Antyczny Rzym po zmroku był niebezpiecznym miejscem. Na początku I wieku p.n.e. stolica Imperium liczyła około miliona mieszkańców – bogatych i biednych, niewolników i wyzwoleńców, obywateli i obcych. Metropolia ta była naprawdę konglomeratem różnych warstw społecznych, nacji i kultur.
Mówiąc o tym jak wyglądało nocne życie w Rzymie należy zajrzeć do jednej z satyr poety Juwenalisa (60-127 n.e.), który ukazuje nam miasto z około 100 roku n.e. Pisarz rzymski zwraca uwagę na niebezpieczeństwa jakie czyhały na każdego, kto opuścił swoje cztery ściany i przemierzał ciasne ulice Rzymu po zmroku.

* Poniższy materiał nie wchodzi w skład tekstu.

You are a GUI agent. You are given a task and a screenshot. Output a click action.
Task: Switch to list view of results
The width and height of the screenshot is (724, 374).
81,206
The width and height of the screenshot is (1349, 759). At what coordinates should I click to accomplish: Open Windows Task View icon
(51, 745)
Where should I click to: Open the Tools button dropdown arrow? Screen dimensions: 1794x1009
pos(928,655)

Wszech otaczające odchody, zarówno te znajdujące się w nocnikach ulicznych jak i te wyrzucane z okien pobliskich domów czy niebezpieczne zbiry grasujące w regionach zamieszkałych przez niziny społeczne. Nawet jeśli Rzymianin chciał uciec przed szajką morderców lub złodziei pamiętać musiał, że Rzym jest istnym labiryntem. Liczne wąskie uliczki powodowały, że łatwo można było stracić orientację w terenie i się po prostu zgubić lub tym bardziej zapędzić się w najgorsze rejony miasta.

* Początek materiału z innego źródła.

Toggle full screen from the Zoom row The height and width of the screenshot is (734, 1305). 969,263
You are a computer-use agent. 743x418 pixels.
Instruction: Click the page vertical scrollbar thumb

W przypadku napaści nie było policji, która stanie w obronie ofiary. Każdy musiał liczyć na siebie lub swoich ochroniarzy. Jedyną służbą w mieście byli tzw. wigilowie, których dziś można by było nazwać strażą pożarną. Jednostka powstała w 6 roku n.e. na rozkaz Oktawiana Augusta. Wigilowie byli podzieleni na siedem kohort po 1000 ludzi, gdzie każda liczyła siedem centurii. Zadaniem takich oddziałów było wypatrywanie pożarów, które były istną plagą Rzymu – ściśle zabudowanego ośrodka miejskiego. Kamienice rzymskie, tzw. insule, w biedniejszych regionach miasta były bardzo często drewniane, a brak jakichkolwiek zasad bezpieczeństwa powodował, że pożar wybuchał nagle i w szybkim tempie przechodził na następne budynki. Już samo mieszkanie w takiej kamienicy było niebezpieczne.

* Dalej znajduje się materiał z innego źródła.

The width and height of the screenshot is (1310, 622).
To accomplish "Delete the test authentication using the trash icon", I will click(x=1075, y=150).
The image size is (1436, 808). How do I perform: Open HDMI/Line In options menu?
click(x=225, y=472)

Wracając do tematu „rzymskich strażaków” należy wspomnieć także o pewnych bohaterach, o których przetrwały informacje. Tak na przykład do naszych czasów zachował się wzruszający zapisek wspominający pewnego wigila z portu Ostia. Mężczyzna w czasie pożaru próbował uratować ludzi uwięzionych przez ogień i nieszczęśliwie w trakcie swojej służby poległ. W dowód uznania dla odwagi i poświęcenia koszty jego pogrzebu pokryło państwo.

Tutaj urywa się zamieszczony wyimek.